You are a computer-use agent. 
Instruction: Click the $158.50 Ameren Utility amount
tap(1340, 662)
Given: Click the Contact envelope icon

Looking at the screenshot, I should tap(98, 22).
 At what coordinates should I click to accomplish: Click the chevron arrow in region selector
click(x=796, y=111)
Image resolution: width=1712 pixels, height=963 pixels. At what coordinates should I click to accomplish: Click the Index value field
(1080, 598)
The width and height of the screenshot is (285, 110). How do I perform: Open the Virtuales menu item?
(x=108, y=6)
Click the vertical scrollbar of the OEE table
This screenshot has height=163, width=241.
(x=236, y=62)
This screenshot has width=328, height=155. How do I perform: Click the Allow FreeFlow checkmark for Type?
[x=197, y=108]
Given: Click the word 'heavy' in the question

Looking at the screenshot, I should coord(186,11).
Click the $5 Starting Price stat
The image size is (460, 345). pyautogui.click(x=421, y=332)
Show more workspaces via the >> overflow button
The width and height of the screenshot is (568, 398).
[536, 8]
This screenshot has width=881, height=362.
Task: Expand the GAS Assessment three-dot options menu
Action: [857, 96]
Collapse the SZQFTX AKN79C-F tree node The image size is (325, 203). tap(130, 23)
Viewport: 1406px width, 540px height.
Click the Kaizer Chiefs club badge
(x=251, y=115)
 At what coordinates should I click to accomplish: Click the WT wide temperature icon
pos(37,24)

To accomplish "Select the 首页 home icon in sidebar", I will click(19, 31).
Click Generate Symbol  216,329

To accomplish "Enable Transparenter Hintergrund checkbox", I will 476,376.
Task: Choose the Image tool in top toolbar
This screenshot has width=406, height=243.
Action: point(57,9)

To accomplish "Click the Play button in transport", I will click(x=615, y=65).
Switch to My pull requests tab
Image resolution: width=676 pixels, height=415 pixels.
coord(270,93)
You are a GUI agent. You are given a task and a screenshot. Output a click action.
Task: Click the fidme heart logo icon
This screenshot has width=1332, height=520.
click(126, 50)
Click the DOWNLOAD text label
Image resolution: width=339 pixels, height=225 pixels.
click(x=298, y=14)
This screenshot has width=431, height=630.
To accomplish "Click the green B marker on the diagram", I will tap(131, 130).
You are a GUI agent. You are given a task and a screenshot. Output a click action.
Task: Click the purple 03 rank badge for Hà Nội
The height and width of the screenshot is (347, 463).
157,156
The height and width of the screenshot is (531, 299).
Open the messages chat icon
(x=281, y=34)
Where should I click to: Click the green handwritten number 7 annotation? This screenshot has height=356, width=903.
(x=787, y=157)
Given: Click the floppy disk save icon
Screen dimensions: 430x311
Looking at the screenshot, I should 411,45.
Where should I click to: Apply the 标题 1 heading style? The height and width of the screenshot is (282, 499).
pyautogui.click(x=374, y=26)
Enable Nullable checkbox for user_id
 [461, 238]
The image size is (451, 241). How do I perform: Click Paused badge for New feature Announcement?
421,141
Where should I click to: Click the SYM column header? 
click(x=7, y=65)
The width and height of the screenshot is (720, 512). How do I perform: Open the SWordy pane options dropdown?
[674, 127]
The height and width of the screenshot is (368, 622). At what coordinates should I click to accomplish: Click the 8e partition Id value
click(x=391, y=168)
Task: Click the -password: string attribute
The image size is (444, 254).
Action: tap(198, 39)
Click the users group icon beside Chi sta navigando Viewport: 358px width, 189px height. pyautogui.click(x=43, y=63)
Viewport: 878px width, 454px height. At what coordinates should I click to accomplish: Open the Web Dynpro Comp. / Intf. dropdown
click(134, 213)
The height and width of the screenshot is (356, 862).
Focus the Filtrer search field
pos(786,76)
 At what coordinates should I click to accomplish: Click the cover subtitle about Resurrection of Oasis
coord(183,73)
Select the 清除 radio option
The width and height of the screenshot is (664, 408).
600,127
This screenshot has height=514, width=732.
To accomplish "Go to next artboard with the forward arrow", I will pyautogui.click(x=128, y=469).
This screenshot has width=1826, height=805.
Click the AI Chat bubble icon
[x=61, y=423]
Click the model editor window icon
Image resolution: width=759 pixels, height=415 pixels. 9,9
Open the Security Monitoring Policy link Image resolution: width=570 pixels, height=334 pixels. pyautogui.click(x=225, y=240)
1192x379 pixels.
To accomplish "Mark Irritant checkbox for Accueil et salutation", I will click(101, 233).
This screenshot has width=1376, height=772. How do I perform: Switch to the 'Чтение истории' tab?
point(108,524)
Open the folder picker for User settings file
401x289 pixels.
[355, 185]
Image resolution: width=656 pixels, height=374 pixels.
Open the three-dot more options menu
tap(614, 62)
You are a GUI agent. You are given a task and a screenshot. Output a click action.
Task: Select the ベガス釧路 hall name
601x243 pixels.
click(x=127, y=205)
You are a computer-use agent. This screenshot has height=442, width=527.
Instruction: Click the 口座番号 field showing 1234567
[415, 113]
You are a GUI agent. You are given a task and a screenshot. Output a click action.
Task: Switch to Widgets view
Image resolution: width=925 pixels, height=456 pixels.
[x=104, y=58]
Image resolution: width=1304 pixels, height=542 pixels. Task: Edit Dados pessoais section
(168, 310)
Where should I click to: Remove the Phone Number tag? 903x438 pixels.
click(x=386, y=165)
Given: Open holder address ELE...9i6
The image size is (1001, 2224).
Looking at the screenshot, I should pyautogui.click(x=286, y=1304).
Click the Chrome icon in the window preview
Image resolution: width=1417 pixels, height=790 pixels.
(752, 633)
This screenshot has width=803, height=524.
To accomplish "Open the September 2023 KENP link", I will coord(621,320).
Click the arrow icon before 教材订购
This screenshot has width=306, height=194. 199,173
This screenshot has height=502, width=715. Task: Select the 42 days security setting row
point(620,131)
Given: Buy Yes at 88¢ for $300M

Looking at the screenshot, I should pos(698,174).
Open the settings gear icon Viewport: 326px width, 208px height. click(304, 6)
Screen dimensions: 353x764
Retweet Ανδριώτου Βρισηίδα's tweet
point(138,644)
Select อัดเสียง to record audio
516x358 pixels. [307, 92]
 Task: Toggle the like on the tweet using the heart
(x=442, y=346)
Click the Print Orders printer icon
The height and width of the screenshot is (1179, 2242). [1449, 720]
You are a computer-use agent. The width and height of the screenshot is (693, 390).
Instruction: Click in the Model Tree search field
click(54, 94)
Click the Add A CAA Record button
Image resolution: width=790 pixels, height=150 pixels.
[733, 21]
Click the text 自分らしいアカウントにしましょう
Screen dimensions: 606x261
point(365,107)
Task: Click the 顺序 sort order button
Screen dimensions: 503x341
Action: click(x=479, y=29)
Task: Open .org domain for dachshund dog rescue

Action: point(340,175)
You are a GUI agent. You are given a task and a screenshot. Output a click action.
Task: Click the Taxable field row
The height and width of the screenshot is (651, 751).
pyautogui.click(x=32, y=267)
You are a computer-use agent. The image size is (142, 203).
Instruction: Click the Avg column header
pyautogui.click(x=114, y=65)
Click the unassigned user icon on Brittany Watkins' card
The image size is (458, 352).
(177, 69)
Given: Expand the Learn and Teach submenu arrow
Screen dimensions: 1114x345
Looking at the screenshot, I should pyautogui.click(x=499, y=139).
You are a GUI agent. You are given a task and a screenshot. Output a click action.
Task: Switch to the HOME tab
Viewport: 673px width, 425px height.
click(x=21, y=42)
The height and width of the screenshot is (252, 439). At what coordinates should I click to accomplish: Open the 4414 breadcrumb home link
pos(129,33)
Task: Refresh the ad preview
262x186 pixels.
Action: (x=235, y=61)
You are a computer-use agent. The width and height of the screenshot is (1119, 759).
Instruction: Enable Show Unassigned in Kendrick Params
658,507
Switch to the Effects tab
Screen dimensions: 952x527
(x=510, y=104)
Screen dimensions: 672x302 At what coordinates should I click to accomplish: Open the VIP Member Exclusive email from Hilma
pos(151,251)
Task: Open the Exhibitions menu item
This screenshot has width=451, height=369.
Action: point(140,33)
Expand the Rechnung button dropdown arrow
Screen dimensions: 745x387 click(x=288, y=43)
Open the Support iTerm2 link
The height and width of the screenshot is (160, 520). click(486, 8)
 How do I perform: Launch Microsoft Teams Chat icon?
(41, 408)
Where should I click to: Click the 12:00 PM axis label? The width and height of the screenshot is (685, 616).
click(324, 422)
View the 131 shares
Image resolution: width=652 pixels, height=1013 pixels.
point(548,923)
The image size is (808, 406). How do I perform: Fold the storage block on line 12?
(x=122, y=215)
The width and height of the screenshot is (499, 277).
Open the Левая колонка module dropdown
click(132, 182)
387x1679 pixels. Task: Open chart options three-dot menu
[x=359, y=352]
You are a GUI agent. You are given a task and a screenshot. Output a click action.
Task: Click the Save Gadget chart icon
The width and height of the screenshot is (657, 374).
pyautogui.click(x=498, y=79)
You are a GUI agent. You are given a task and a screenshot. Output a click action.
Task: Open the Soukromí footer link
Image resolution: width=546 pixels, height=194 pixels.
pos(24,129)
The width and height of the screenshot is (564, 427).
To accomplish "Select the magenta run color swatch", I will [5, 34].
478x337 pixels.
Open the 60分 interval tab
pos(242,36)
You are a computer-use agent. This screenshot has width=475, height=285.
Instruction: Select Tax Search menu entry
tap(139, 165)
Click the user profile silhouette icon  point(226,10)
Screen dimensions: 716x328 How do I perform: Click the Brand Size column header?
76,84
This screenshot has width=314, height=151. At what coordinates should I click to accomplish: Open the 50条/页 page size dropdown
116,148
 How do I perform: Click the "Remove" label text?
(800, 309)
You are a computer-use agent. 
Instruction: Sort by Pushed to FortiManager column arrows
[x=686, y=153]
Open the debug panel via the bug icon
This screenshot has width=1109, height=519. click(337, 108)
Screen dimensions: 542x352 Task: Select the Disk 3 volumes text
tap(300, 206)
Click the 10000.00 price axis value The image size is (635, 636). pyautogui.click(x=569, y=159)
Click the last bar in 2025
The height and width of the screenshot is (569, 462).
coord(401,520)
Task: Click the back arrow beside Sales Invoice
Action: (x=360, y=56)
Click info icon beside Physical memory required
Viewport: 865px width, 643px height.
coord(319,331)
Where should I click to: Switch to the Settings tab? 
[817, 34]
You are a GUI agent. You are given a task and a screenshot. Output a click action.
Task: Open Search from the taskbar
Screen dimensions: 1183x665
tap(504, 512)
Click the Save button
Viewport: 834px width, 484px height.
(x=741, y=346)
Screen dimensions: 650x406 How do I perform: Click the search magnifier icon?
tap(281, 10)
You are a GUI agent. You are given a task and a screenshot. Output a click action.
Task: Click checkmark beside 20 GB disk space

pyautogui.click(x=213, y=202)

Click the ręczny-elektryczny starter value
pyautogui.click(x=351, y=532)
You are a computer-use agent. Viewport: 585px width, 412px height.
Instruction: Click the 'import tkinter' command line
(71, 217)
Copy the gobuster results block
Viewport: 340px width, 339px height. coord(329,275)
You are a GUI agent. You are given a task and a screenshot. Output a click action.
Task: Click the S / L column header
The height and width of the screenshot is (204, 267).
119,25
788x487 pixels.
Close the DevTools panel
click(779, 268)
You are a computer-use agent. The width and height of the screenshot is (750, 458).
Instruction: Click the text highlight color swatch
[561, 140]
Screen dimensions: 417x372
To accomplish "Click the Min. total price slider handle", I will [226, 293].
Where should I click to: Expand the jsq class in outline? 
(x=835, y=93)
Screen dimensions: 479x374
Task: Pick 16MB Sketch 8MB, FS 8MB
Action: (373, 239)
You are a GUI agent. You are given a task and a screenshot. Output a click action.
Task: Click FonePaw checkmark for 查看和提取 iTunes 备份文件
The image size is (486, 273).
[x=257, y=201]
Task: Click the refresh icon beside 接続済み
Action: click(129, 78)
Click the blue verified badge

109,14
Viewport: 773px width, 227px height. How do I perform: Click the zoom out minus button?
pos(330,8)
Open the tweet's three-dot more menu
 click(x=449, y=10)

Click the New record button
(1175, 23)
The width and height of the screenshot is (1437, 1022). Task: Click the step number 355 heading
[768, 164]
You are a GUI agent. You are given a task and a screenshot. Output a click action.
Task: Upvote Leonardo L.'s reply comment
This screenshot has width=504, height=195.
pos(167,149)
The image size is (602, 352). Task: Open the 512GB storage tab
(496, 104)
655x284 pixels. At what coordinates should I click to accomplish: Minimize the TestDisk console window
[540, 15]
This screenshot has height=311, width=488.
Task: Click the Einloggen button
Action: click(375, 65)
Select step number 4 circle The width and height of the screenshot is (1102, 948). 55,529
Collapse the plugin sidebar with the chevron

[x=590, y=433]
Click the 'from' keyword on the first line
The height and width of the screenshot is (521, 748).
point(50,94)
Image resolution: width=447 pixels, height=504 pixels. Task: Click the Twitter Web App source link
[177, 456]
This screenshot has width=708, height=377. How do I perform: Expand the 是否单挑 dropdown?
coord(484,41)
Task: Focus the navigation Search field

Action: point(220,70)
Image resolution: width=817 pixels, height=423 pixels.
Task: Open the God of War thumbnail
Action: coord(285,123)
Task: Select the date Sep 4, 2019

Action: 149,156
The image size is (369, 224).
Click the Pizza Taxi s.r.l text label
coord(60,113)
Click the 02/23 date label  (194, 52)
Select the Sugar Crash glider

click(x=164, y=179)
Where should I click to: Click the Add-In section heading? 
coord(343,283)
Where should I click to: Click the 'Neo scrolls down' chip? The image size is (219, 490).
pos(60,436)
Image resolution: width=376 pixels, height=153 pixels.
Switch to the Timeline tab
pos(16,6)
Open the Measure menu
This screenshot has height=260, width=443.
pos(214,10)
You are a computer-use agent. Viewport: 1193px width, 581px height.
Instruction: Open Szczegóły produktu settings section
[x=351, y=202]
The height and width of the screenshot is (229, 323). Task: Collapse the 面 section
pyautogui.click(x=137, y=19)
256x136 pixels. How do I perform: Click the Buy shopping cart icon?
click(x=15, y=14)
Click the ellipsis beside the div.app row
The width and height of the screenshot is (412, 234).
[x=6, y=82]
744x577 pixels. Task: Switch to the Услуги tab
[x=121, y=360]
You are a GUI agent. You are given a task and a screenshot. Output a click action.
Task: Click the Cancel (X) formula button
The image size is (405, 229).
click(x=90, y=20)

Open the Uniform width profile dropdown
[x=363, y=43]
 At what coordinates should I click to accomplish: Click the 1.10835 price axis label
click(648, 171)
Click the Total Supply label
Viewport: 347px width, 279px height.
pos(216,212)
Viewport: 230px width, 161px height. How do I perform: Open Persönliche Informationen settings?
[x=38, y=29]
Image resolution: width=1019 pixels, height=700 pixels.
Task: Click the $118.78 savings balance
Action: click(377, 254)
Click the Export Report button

■ ■ ■

EXERCISE DESCRIPTION: The line containing "Click the vertical scrollbar of the OEE table" marks the end: copy exactly every line from the top of the data above down to it, that line included.

YOUR RESPONSE:
You are a computer-use agent. 
Instruction: Click the $158.50 Ameren Utility amount
tap(1340, 662)
Given: Click the Contact envelope icon

Looking at the screenshot, I should tap(98, 22).
 At what coordinates should I click to accomplish: Click the chevron arrow in region selector
click(x=796, y=111)
Image resolution: width=1712 pixels, height=963 pixels. At what coordinates should I click to accomplish: Click the Index value field
(1080, 598)
The width and height of the screenshot is (285, 110). How do I perform: Open the Virtuales menu item?
(x=108, y=6)
Click the vertical scrollbar of the OEE table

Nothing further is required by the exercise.